Guide to the new UK neonatal care leave and pay rights. Covers eligibility, duration, employer obligations, and how to update your policies.

28 March 20266 min read

Neonatal care leave is one of the most significant new employment rights introduced in recent years. The Neonatal Care (Leave and Pay) Act 2023 creates a standalone right for parents whose babies require neonatal care to take additional paid leave — separate from and on top of existing maternity, paternity, and shared parental leave entitlements.

The provisions came into force in April 2025, and every UK employer needs to understand the new obligations. This guide covers who qualifies, how much leave and pay is available, and the practical steps to update your policies and payroll.

What the new right provides

Neonatal care leave gives eligible parents up to 12 weeks of additional leave if their baby is admitted to neonatal care within 28 days of birth and the care lasts for 7 continuous days or more. The leave is a day-one right — there is no qualifying service period for the leave itself, though statutory neonatal care pay requires 26 weeks of continuous service.

Day-one right

Unlike many statutory leave entitlements, neonatal care leave is available from the employee's first day of employment. You cannot require any minimum service period before granting the leave. The only qualification is that the employee's baby is receiving neonatal care that meets the statutory criteria.

Eligibility criteria

The right applies to employees whose baby is admitted to neonatal care within 28 days of birth.
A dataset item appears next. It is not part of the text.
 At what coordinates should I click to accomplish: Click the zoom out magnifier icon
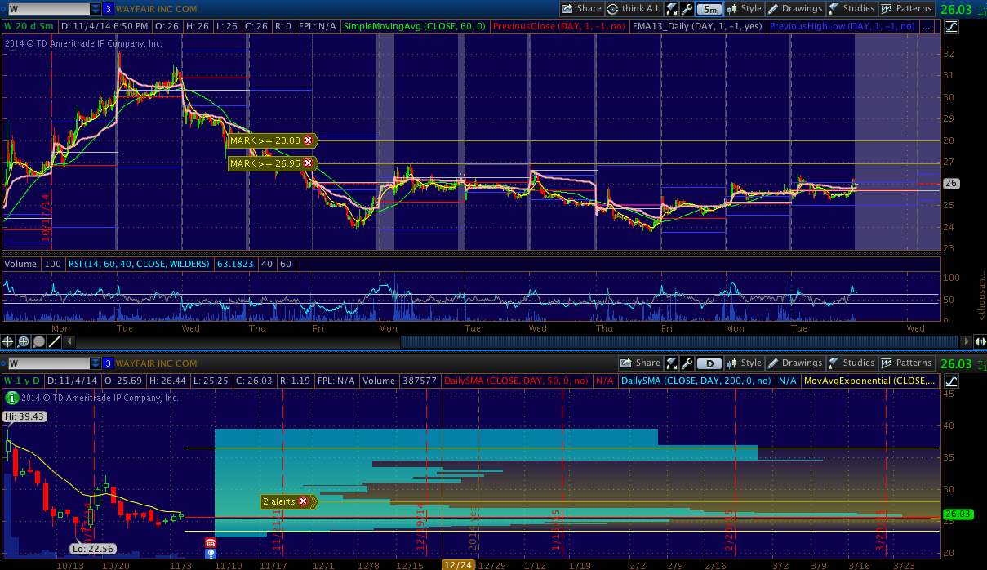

Neonatal care means care received in a hospital setting, which can include neonatal intensive care units, special care baby units, or transitional care. The care must last for a continuous period of at least 7 days.

Both parents are individually entitled to the leave — it is not shared between them. This means if both parents are employed, both can take up to 12 weeks each.

The right also extends to parents of babies born through surrogacy (intended parents), adoptive parents where the child is placed within 28 days of birth, and partners of the birth parent provided they have parental responsibility or expect to have it.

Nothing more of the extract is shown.